Won't tell anybody else what to do, but I have a propane powered rig that melts 80 lbs or so at a time and once it is fired up and cooking I stay as busy as I ever want to be keeping up with the loading, casting, ingot handling, etc. I personally would probably find 500 lbs at once a little overwhelming.

[40-82 hiker]

I don't know of any fundamental way to calculate the strength of a given material at elevated temperatures. If there is an equation to do this it would be a derived equation, i.e. a best-fit curve that would use numerous data points taken from tensile tests across a range of temperatures. There is data for the tensile strength of various materials at elevated temperatures in some engineering handbooks.

The typical design process is to calculate the stress in a certain spot and then multiply that by a safety factor to determine the minimum material strength needed. Most safety factors range from 2 to 10 or more. A safety factor of 2 might be used when sizing a component that wouldn't hurt anyone if it failed, where a safety factor of 10 might be used when there might be a loss of human life involved. If I recall hydraulic hoses use a safety factor of 6 or 8, not sure what sf is applied to elevator cables but I think you get the idea.
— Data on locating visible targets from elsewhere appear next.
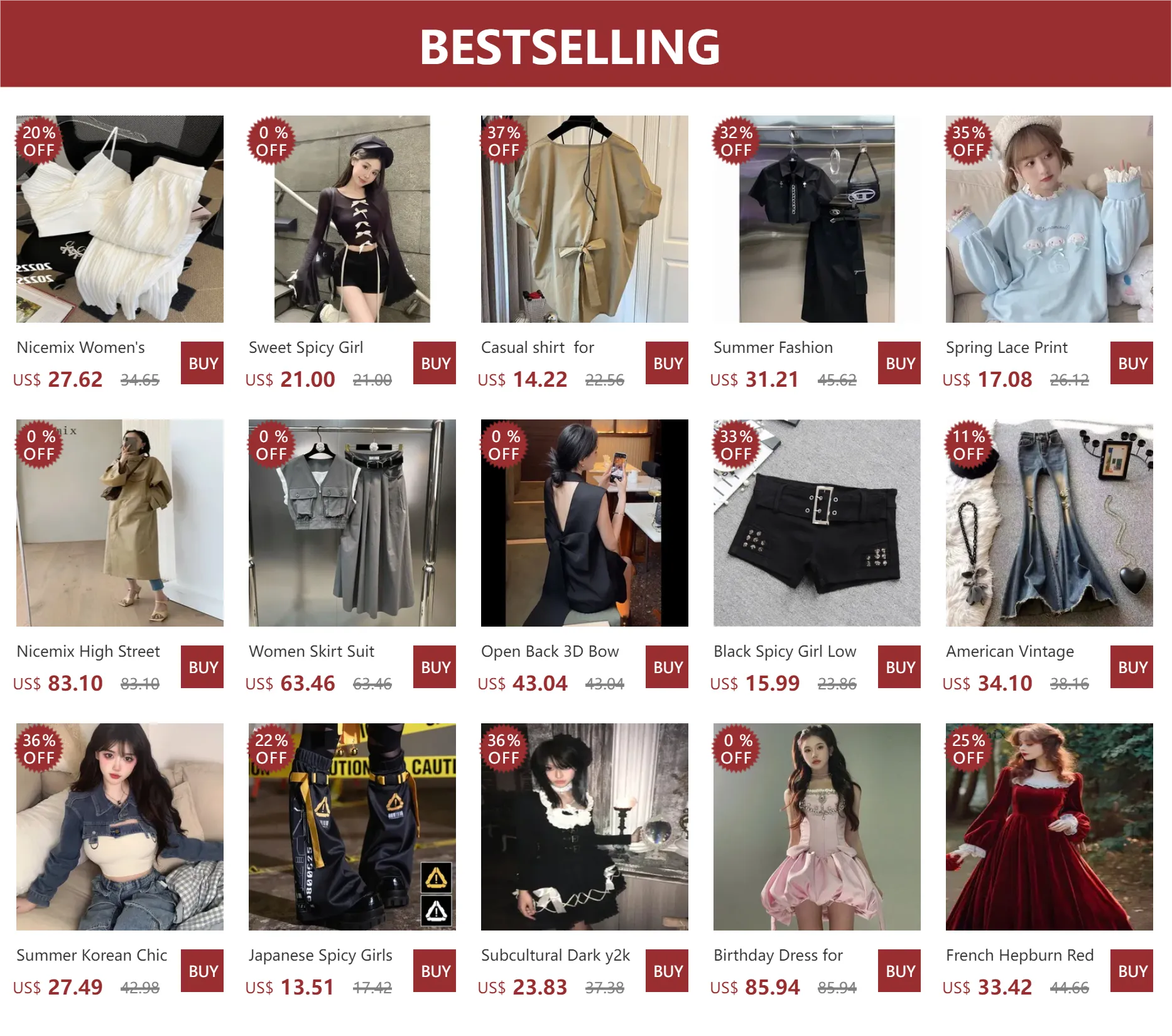Click the 32% OFF badge on Summer Fashion
Viewport: 1172px width, 1036px height.
point(736,141)
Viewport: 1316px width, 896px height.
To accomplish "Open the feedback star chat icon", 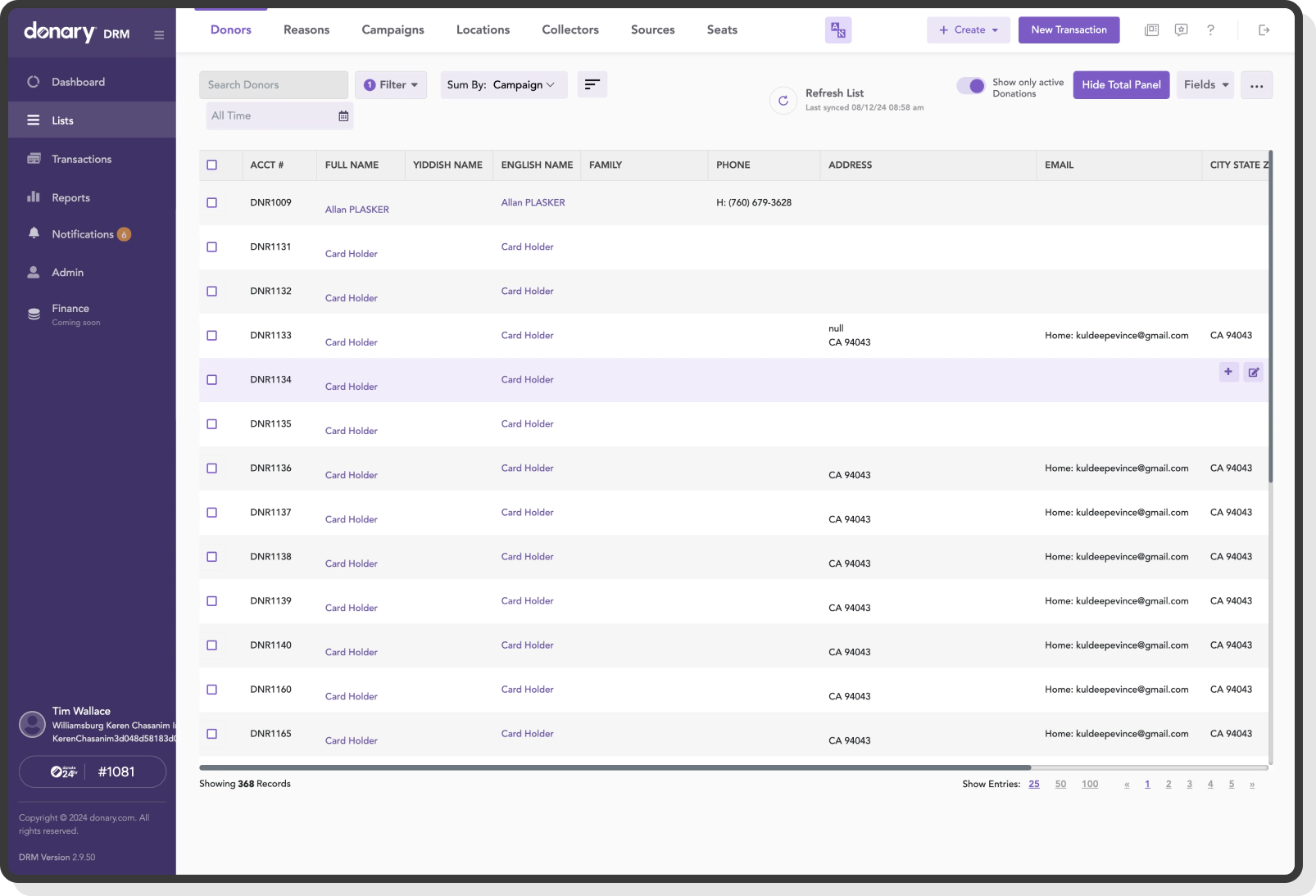I will click(x=1181, y=29).
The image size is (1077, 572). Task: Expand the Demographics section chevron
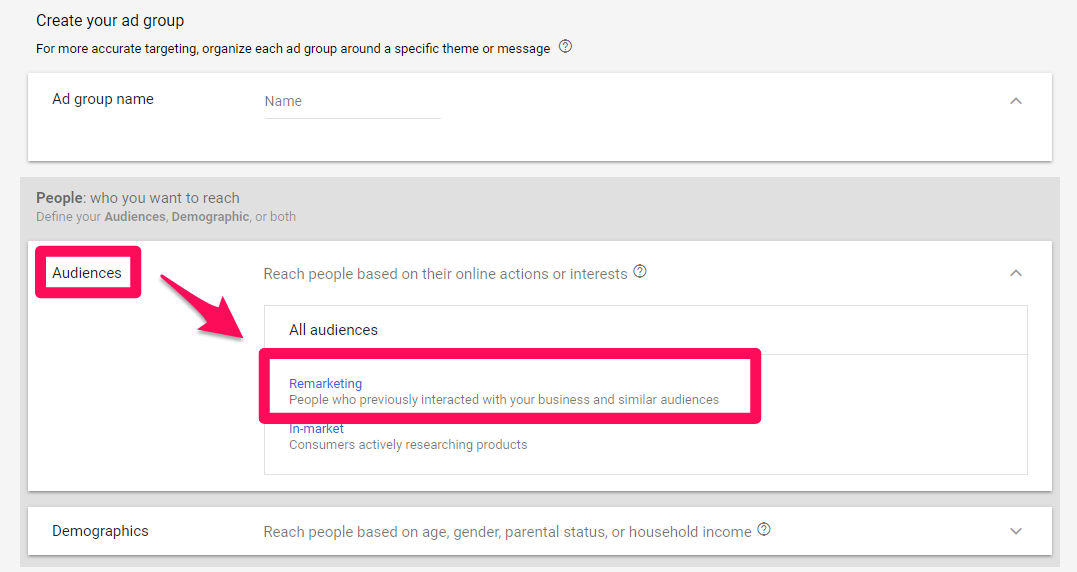1016,531
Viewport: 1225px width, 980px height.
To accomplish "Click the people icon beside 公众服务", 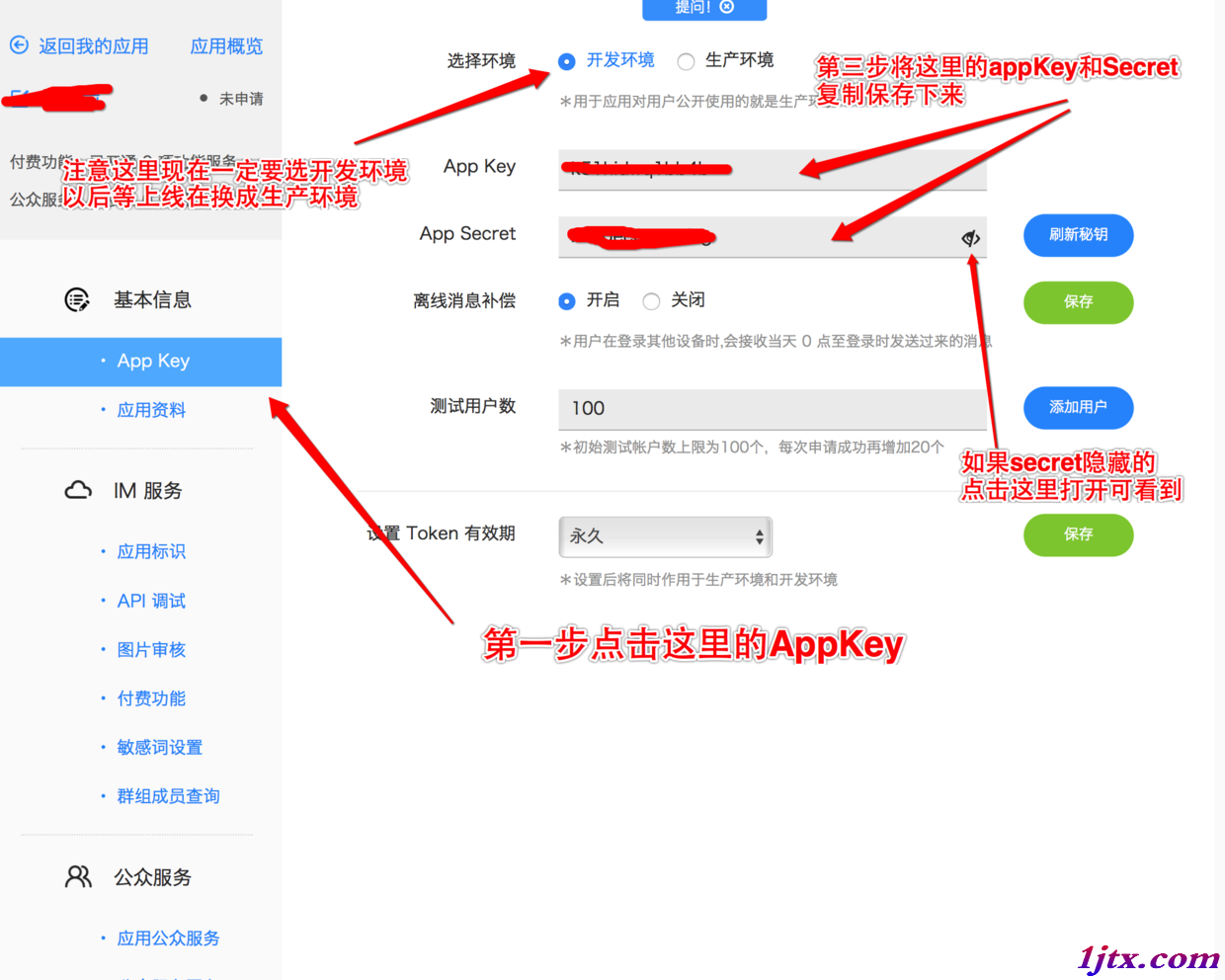I will [78, 876].
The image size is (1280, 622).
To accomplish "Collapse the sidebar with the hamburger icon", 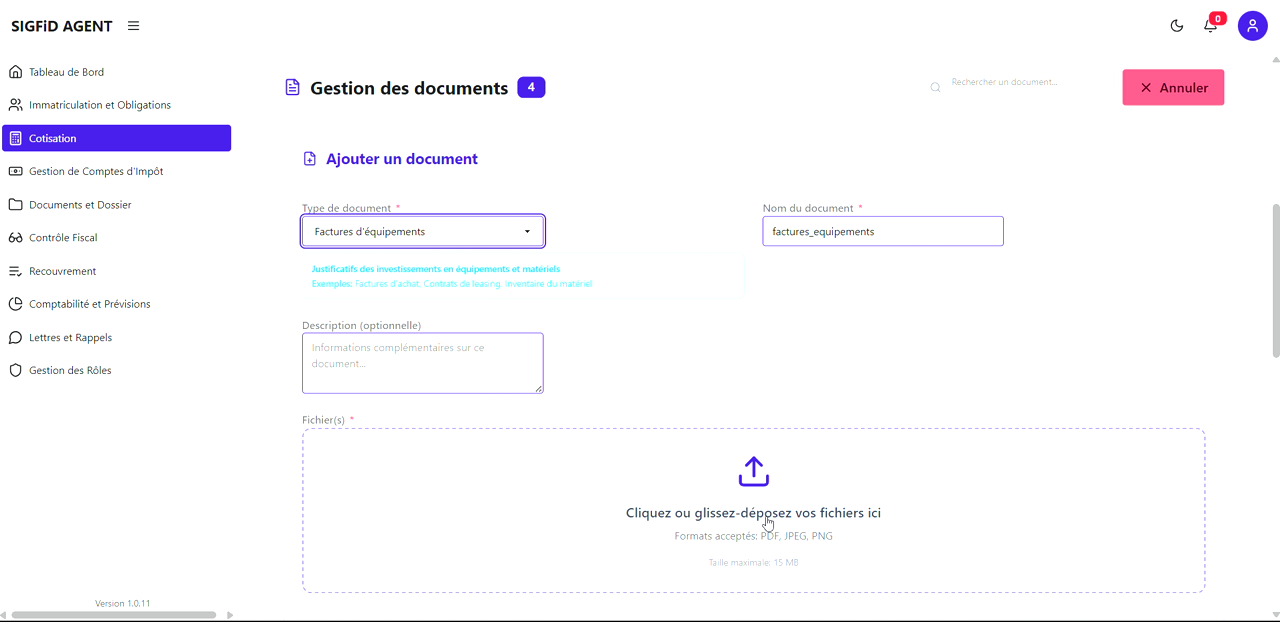I will click(x=133, y=26).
Actual stress x safety factor =< material yield strength

If I were doing this I would look up the tensile strength of my material at some point above my melt temp just to be safe. Let's say you find out mild steel (or stainless or whatever) has a tensile strength of 15,000 psi at 900F. Using a safety factor of 10 (melted lead scares me) I would have to be sure the actual stress doesn't exceed 1/10th of 15,000 psi, in other words I would not stress the material above 1,500 psi.

I could change the wall thickness, melt less than 500 lbs, or use a larger diameter pot.

Won't tell anybody else what to do, but I have a propane powered rig that melts 80 lbs or so at a time and once it is fired up and cooking I stay as busy as I ever want to be keeping up with the loading, casting, ingot handling, etc. I personally would probably find 500 lbs at once a little overwhelming.

Thanks for the post. I was just wondering if there was any way to work this backwards when you posted your chart. I still think it best to use what works safely for so many people, but was hoping there was a quantitative way to determine the stress capable with a given vessel.